I run a large Playwright regression suite (~1000 tests, TypeScript). I've invested a lot in making the suite itself solid — strict data-testid selectors only, no flimsy CSS/XPath locators, and I've built custom tooling with Claude Code (AI-assisted skills) that runs the tests and auto-generates detailed reports on Confluence so the whole team can review results without touching the codebase.
So the test infrastructure is pretty tight. My problem isn't writing or maintaining tests — it's what happens after they finish.
Every execution gives me a wall of results and I spend a lot of time figuring out what's actually going on. For each failure I have to determine: is this a flaky test? A real test defect? An actual product bug? A one-time environment issue (slow load, timeout, whatever)?
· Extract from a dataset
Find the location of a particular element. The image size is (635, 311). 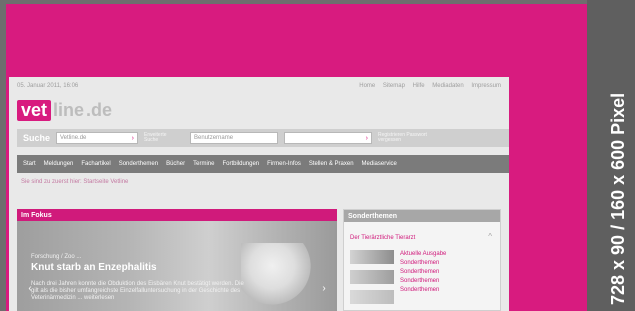

password-field: › is located at coordinates (328, 138).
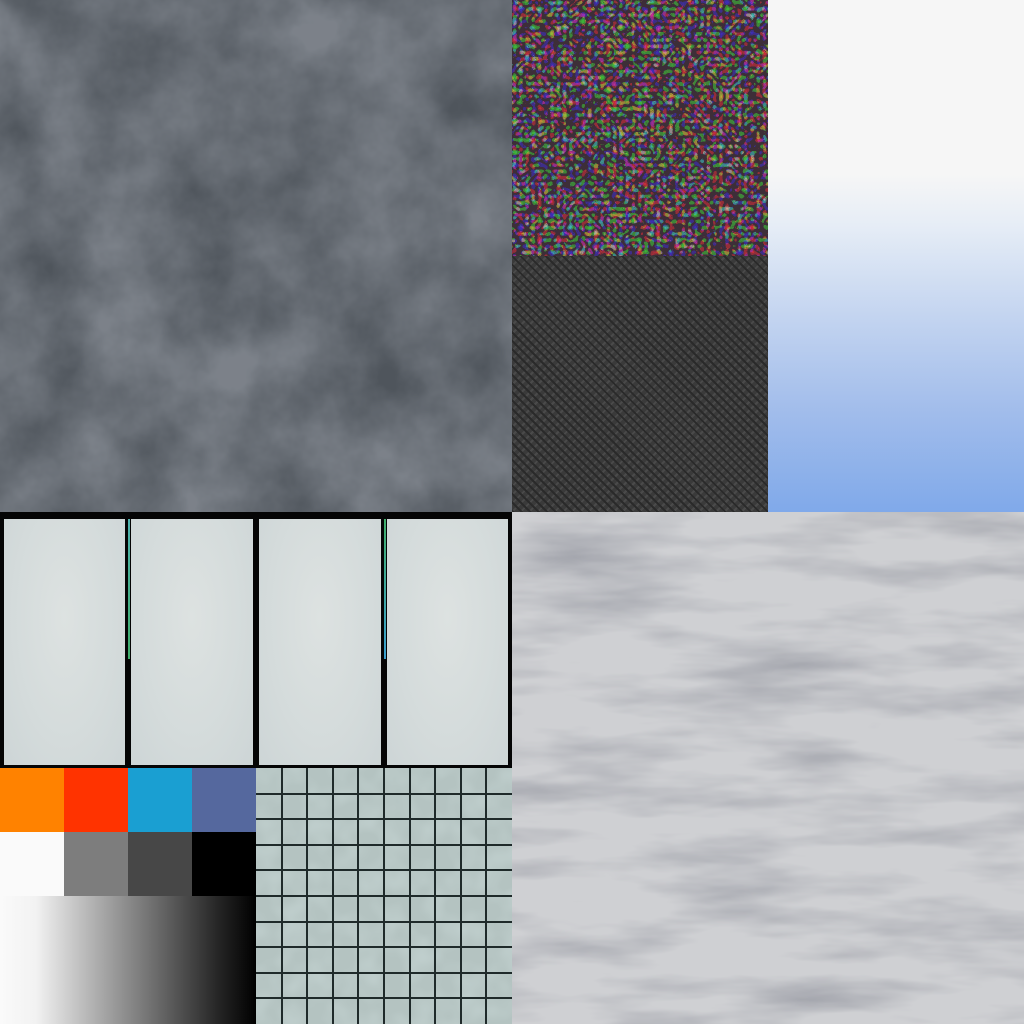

I end up re-running tests manually just to check if the failure reproduces. When it does, I still go back and forth with manual QA or product to confirm whether it's a known behavior or a real bug. That loop alone eats hours.
Everything runs locally for now — no CI/CD yet, no historical data on pass/fail trends. Just me going through the Confluence report after each run trying to make sense of it.
For those of you dealing with large Playwright suites:
- How do you classify failures efficiently? Do you have a system for separating flaky from real, even without CI history?
- How do you handle flaky tests — retries, quarantine, tagging? Playwright has built-in retries but I'm not sure how people actually use them in practice at this scale.
- When you suspect a real bug, what's your process before escalating? Do you just file it and move on, or do you verify manually first?
- Any techniques or workflows that helped with triage specifically? Even just how you organize your review process would be useful.
Would love to hear how other teams deal with this because right now it feels like I'm doing most of it in my head and it doesn't scale.